Clothes make the man. Naked people have little or no influence on society.


Dorothy Parker

Ducking for apples - change one letter and it's the story of my life.


Bertrand Russell

There is much pleasure to be gained from useless knowledge.

ROFL


2004-07-30 at 6:55 p.m.

Ah, internet short hand. It's handy, don't you think?

When I say short hand, I mean things like LOL (laugh out loud) or ROFL (rolling on the floor laughing).

Well, I was on the chatter with one of my buddies and I now have a new short hand term for something that is excrutiatingly funny.

ROTFLSHICMNINTCMP. (Rolling on the floor laughing so hard I crapped myself, now I need to change my pants.)

Moonspark and I were chatting about random things, like we do when this came up. When we get together, our collective IQ drops to Quayle levels. We're talking double digits.

What is it about a best friend that just allows you to let go? It's wonderful, don't you think? No worries about projecting some sort of professional or intelligent image. No need to censor yourself or try to be someone else. No sir Bob.

Moonspark and I, when we get together, it's a full on retardo-fest. We can't conjugate verbs or do fractions. Hell, if breathing required thought, we'd be dead. But it's just so much damn fun!

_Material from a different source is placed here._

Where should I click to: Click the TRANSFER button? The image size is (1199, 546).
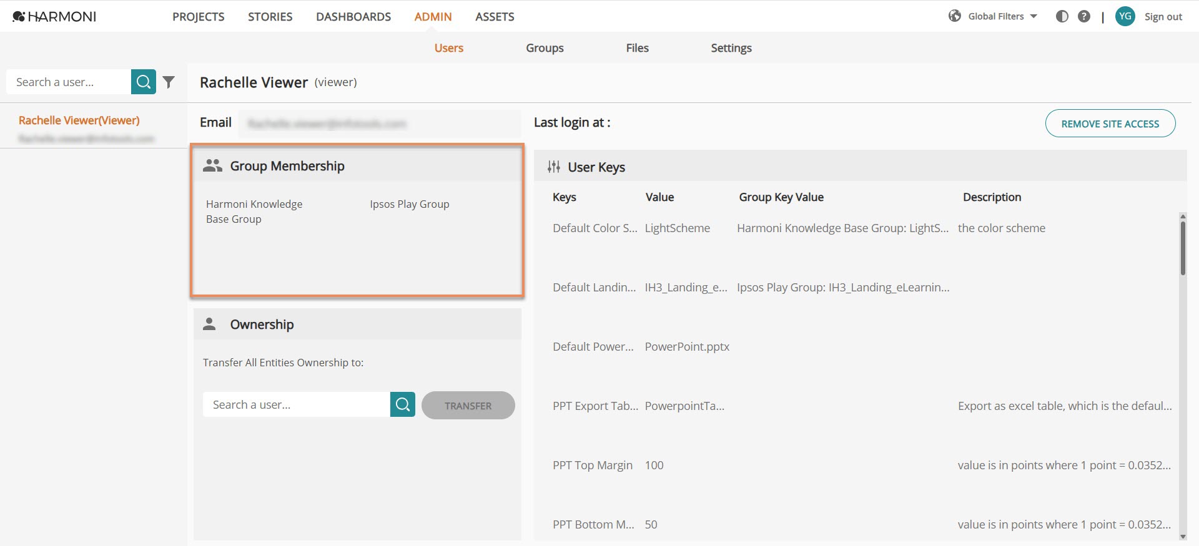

Some of the philosophically deep subjects we touched upon last night: Pauly Shore, the Beautician and the Beast starring Fran Drescher, wang, Wang Chung, burgle, that scary old dude from the Six Flags commercials, McDonald's french fries vs. Weinerschnitzel french fries (the house o'schnitzel gets my vote), pants, gimpy Nenos (not, incidentally, finding nemos), Mistress Chicken and her aluminum beer-can furniture (specifically the number of cans it would take to evenly distribute her weight, thus preventing a total can-chair collapse), salad tossing, venal fuckheads, my gay cousin she has a crush on, the words discharge and moist, the time Mistress Chicken got ran over by a golf cart, Baby J's new obsession with mooning people and Adult Swim.

Between the two of us we have two college degrees and (very nearly) two post-graduate degrees, we speak three languages, can read middle English, classify and catalog books, drive stick, operate heavy machinery, write computer programs, manage a business and generally kick ass. We are erudite women of the 21st century.

But when we get together, we insult each other with snaps like: Your mama has a glass afro with a cherry flavored Kool-Aid leg in it! (Don't ask) and we giggle over the word penal. It would be really sad if we weren't so damn cool.